Second, even heavy economic penalties rarely convince governments to yield on core policies. For Beijing, repression is a tool of regime survival; political stability is a vital interest. The rising totalitarian power has little reason to yield. In this case, foreign assaults on CCP governance are more likely to unite than divide the ruling regime.

Third, the PRC’s many violations of human rights make it difficult to single out Hong Kong. What was done to the territory was terrible, but not worse than the mistreatment of Uyghurs or the persecution of religious believers. However, sanctioning Beijing for essentially not being a democracy would simply make it difficult, if not impossible, to maintain a passable relationship with China on other important issues.

Fourth, the very effectiveness of the protest movement guaranteed its destruction. Hong Kong activists essentially made the SAR ungovernable. Had they only been facing the local authorities, they would have won. But protestors were actually confronting Beijing.

Until the 2014 Umbrella Movement, the Chinese government largely left Hong Kong alone. Protestors then brought part of the city and government to a standstill while demanding what the PRC could never grant: genuine democracy.

In 2016 several democratic candidates, including Law, were elected to the Hong Kong Legislative Council. They altered their oaths to insult China, which caused Beijing to intervene, tossing them from the body and setting new electoral restrictions.

Finally, mass demonstrations against extradition legislation introduced by Lam in 2019 continued even after she withdrew the measure, demanding her resignation and democracy in Hong Kong. The SAR’s future as a commercial hub appeared to be in doubt. Perhaps worst of all in Beijing’s view, Hong Kongers waved U.S. flags at rallies, seeking Washington’s support. This was anathema to the Chinese leadership. (Imagine how most Americans would react to demonstrators here seeking Beijing’s intervention.)

The PRC had to decide: grant democracy, which was inconceivable; allow continued chaos, which was unacceptable; or destroy the democracy movement, which was preferable. Hence, the NSL and ensuing crackdown. The threat posed by the territory’s democrats to CCP control accelerated Hong Kong’s demise.

Of course, none of these factors justify Beijing’s savage repression. However, Hong Kong’s experience cautions against imagining that Washington could have prevented the tragic evisceration of liberties or can reverse the process. The CCP has a vital interest in maintaining control.

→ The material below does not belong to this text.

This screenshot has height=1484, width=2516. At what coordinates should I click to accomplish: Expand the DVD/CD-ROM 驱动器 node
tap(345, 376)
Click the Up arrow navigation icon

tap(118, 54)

The West still can help, however. For example, the Biden administration recently extended and expanded the Deferred Enforced Departure program for those who left the territory. Lee’s government responded by accusing America of “demonstrating sinister intentions and hegemonic bullying” by protecting those who fled its jurisdiction. Washington could announce permanent protection for fleeing Hong Kongers.

Moreover, the U.S. and other states should respond strongly to Chinese overreach within their borders. Meddling in other nations’ political processes, harassing dissidents and emigres, monitoring and threatening Chinese students, committing traditional and cyber espionage, and more require action, preferably multilateral. Here, America’s and its allies’ interests are vital.

Similarly, territorial threats and economic coercion can be influenced through deterrence and retaliation in cooperation with friendly states, which should do much more on their own behalf. Constraining Beijing will not be easy: For instance, Taiwan is a matter of both security and nationalism for the PRC and would be difficult for America to defend. Nor is doing so necessarily worth the cost and risk to the U.S. Nevertheless, Taipei could better arm itself and demonstrate its will to fight, discouraging Chinese aggression.

Hong Kong’s sad fate was not the West’s fault. However, the destruction of liberty there offers important lessons. Most important is the need to recognize the difficulty of forcing any change in domestic Chinese policy. Retaining political control comes before everything else for the CCP. America and other democratic states should focus on defending their societies from PRC threats.